How to Bake a Squash

Baking a Winter Squash
My mother was here to visit recently and bought a light green winter squash for me at the local farmer's market.  I'm not sure what the variety name is, but my mom calls it the belly button squash, for when you turn it upside down, it has a distinct belly button.  The flesh was wonderful to work with!  Not stringy and needed no blender or food processor, the baked squash scooped out in a happy, just-right puree of its own.

Winter squash get their name from the tough outer skin, so when working with one of these, use a sturdy knife.  It is easy to prepare them for the table and other recipes, you can boil, microwave or bake them.  I prefer baking, as it is simple and in the fall, warm! The trickiest part is cutting them open. My mother once watched her grandma take an axe to a particularly stubborn Hubbard!  Cut the squash in half or quarters, whichever will fit on your baking sheet.  Scoop the seeds from the center and place the squash upside down on a greased baking sheet. I use my Pampered Chef stone, which cleans up no matter what I throw at it, but you can also line your sheet with aluminum foil for easy clean up.  Prick the outside skin many times with a fork.  Set the oven to 350 and bake for an hour, then check it.  It may take longer for a larger squash.  I baked this one for an hour and a half.  You are looking for the squash to be super soft.
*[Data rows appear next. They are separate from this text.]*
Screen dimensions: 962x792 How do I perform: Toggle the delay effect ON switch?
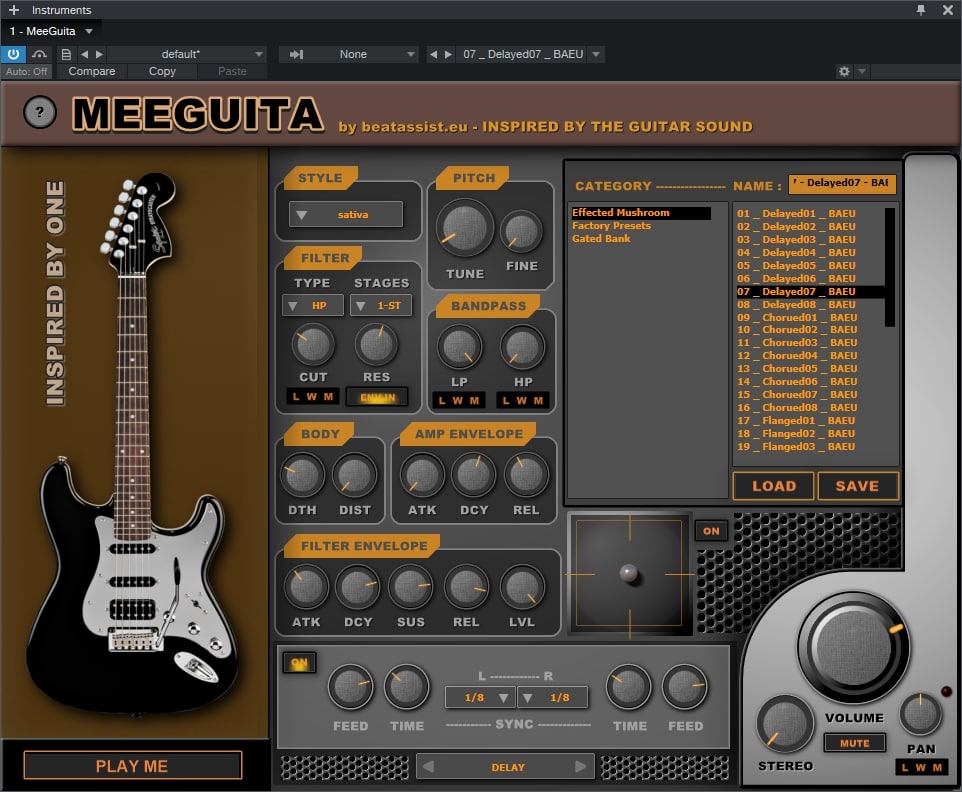pyautogui.click(x=298, y=663)
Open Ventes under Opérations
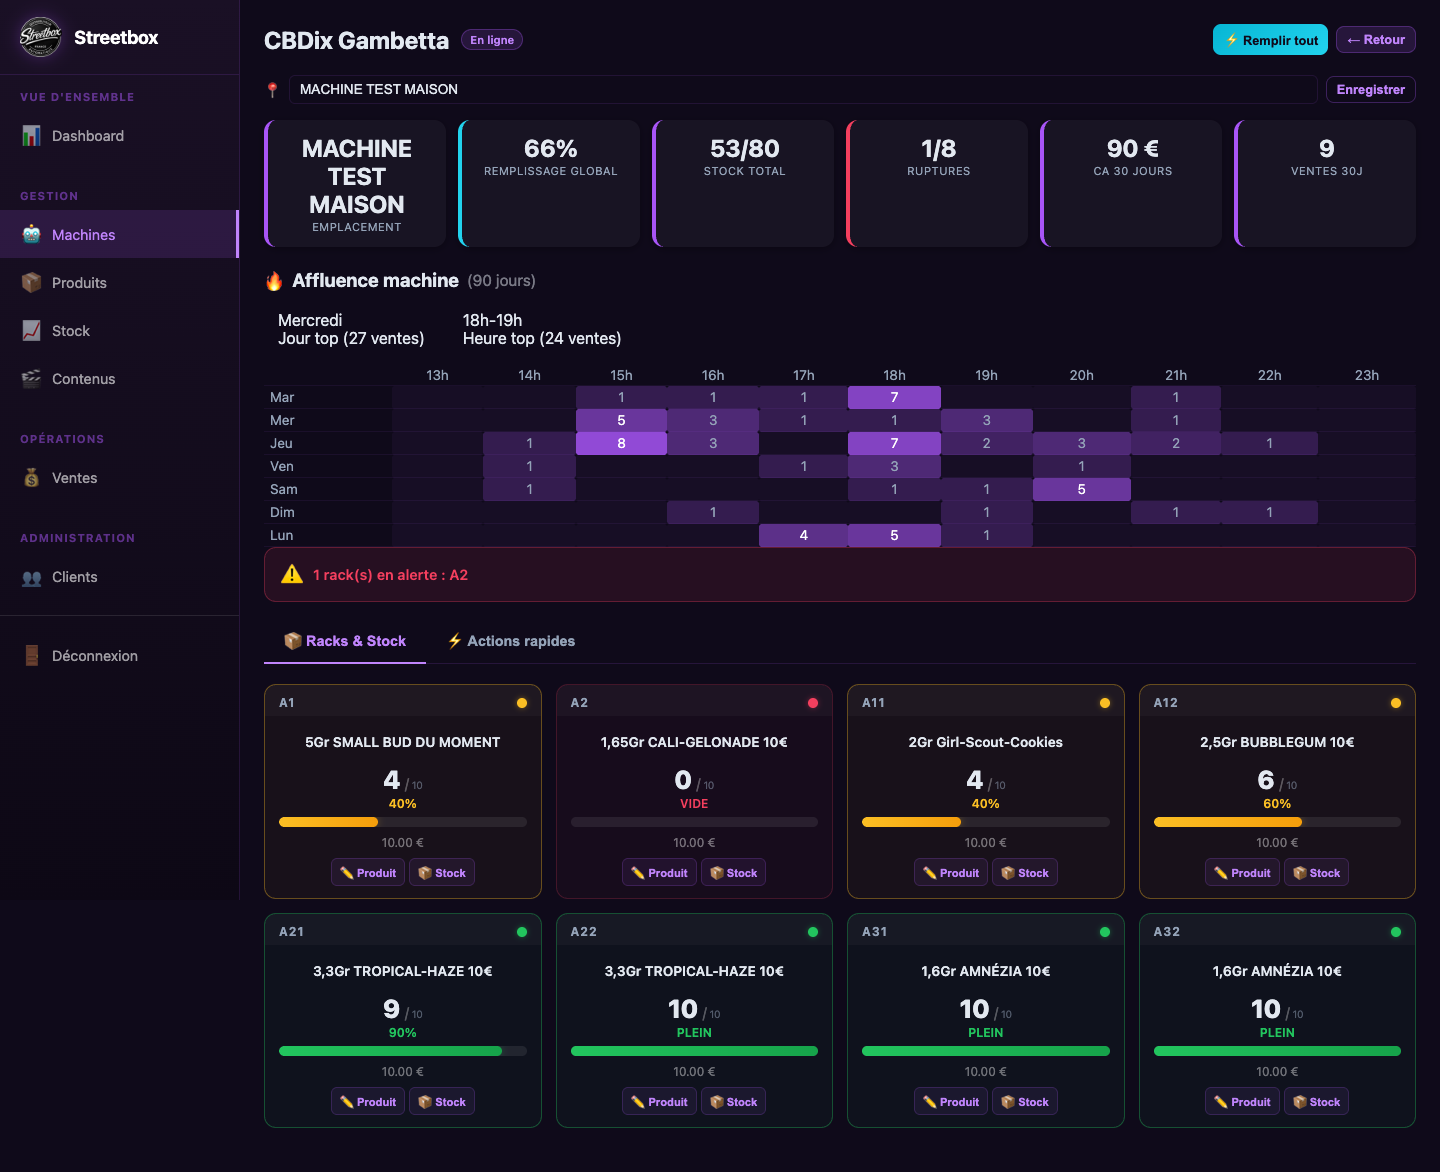1440x1172 pixels. [74, 478]
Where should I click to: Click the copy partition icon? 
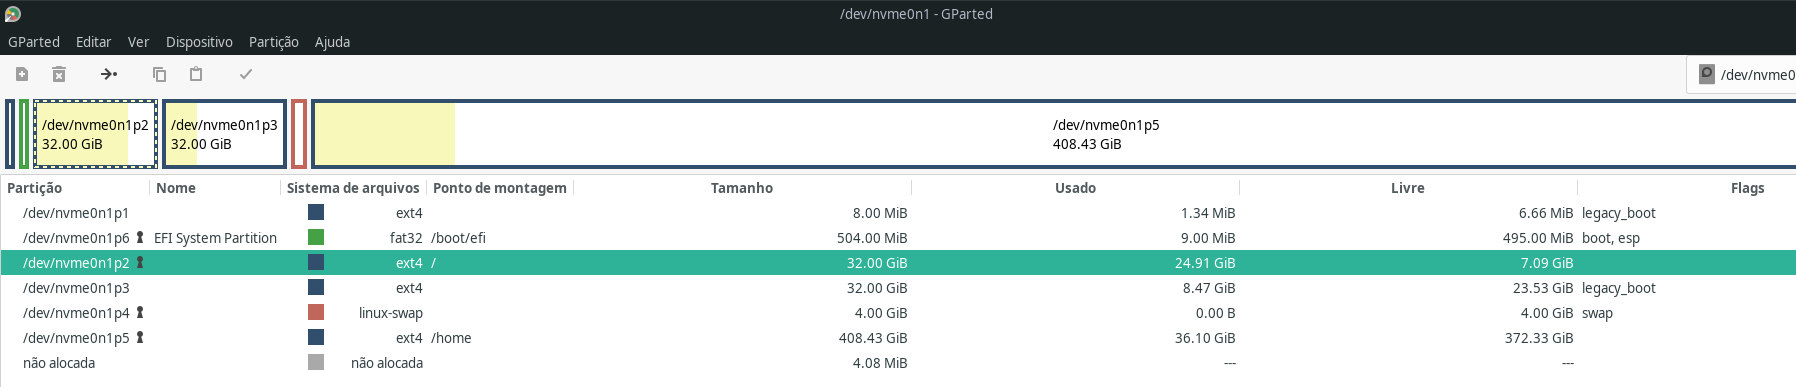tap(159, 74)
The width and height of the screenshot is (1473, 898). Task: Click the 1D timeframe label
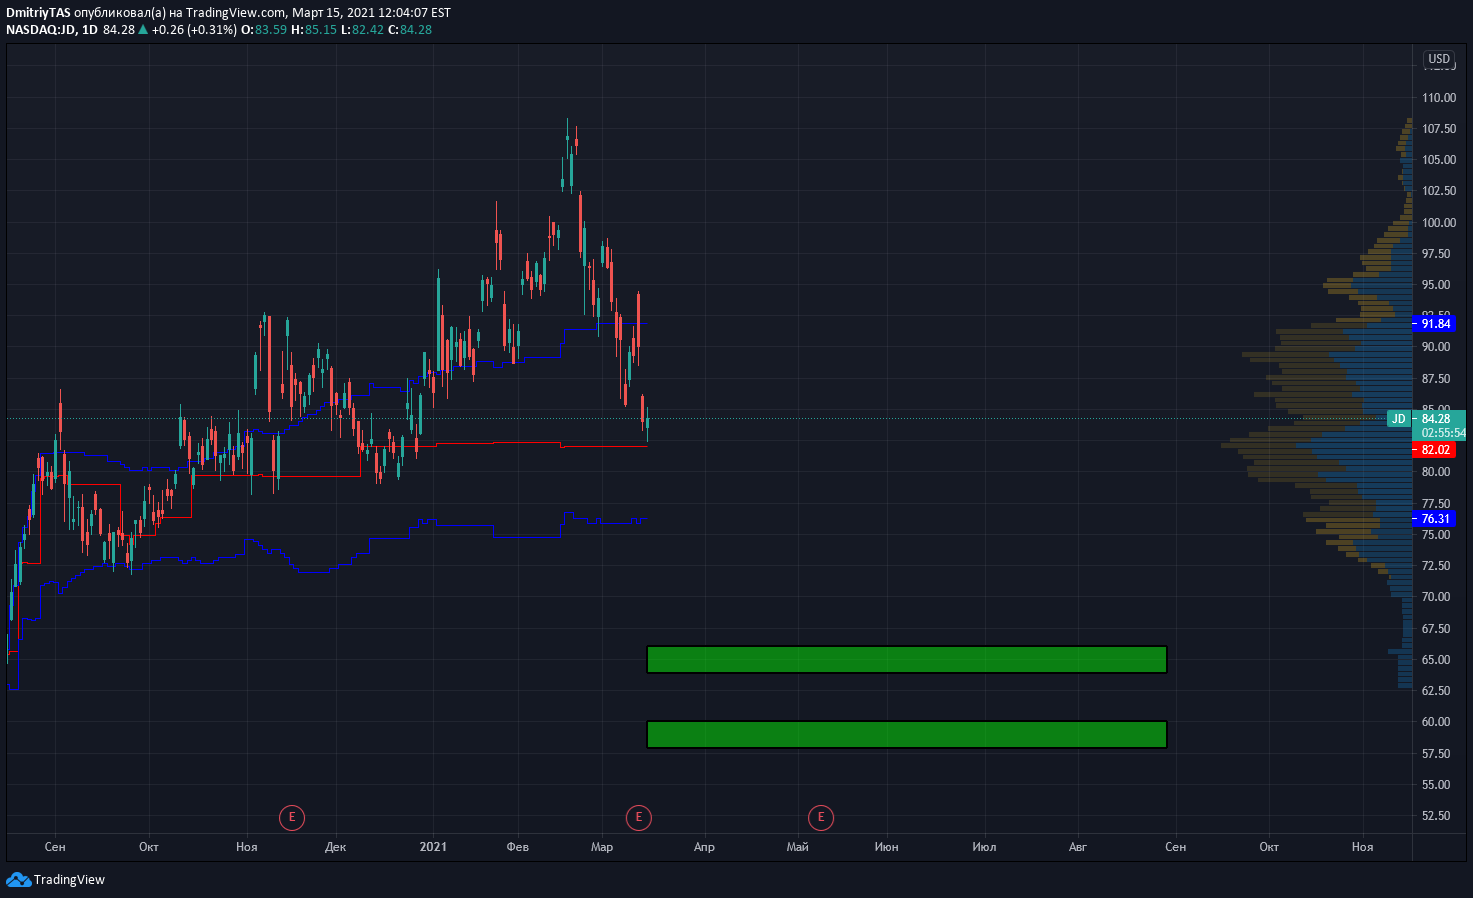(x=90, y=30)
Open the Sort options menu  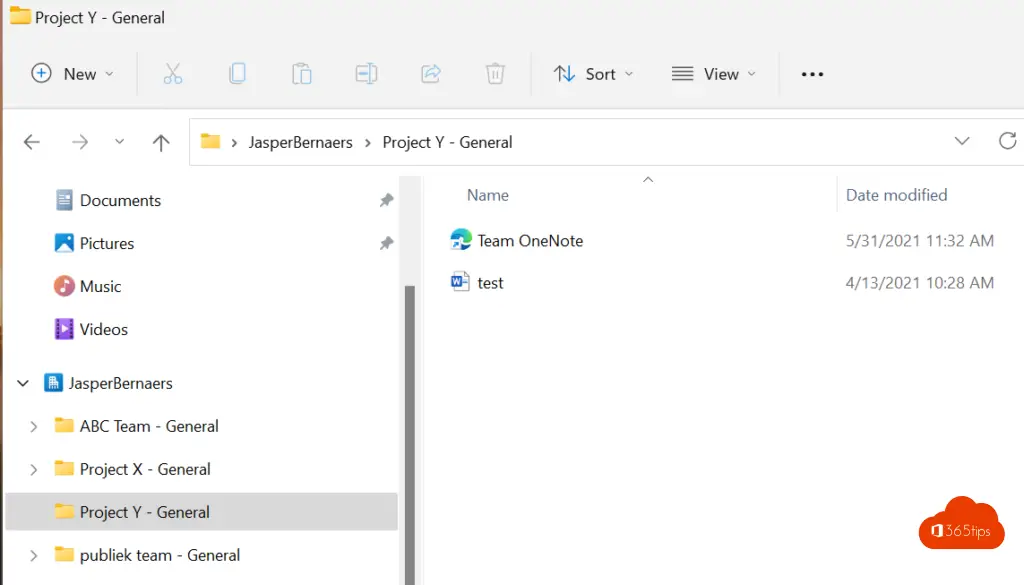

When I turned this one over, it fell apart.  At this point, let the squash cool until you are comfortable handling it.  Use a spoon and scoop out the flesh.  If it is stringy, process it in a blender or food processor until smooth.  Texture is a matter of preference. Pumpkins are generally stringy, but Hubbard and Banana will be smoother.
  At this point, it is ready for the table with a bit of butter and brown sugar, or for the freezer.  I freeze my squash in 2 cup batches in freezer bags.  You can do what you like, but consider the size portions called for in your favorite recipes, or the size portions your family will consume at one meal.  I usually heat the squash straight from the freezer in the microwave.
You can try these recipes with your squash: Winter Squash Fritters, Squash Bars, Pumpkin Bread, Pumpkin Cookies
When it cools off a bit more, I'll share Pumpkin Pie, and Pumpkin Soup. Do try substituting these more flavorful varieties for pumpkin! I think you will be pleased.

P.S.  After posting this, I again attended the farmer's market where we bought this squash, and the man that sold it to us was there.  He informed me that it is called a Sweetmeat squash.  Glad to know, it is my new favorite to work with!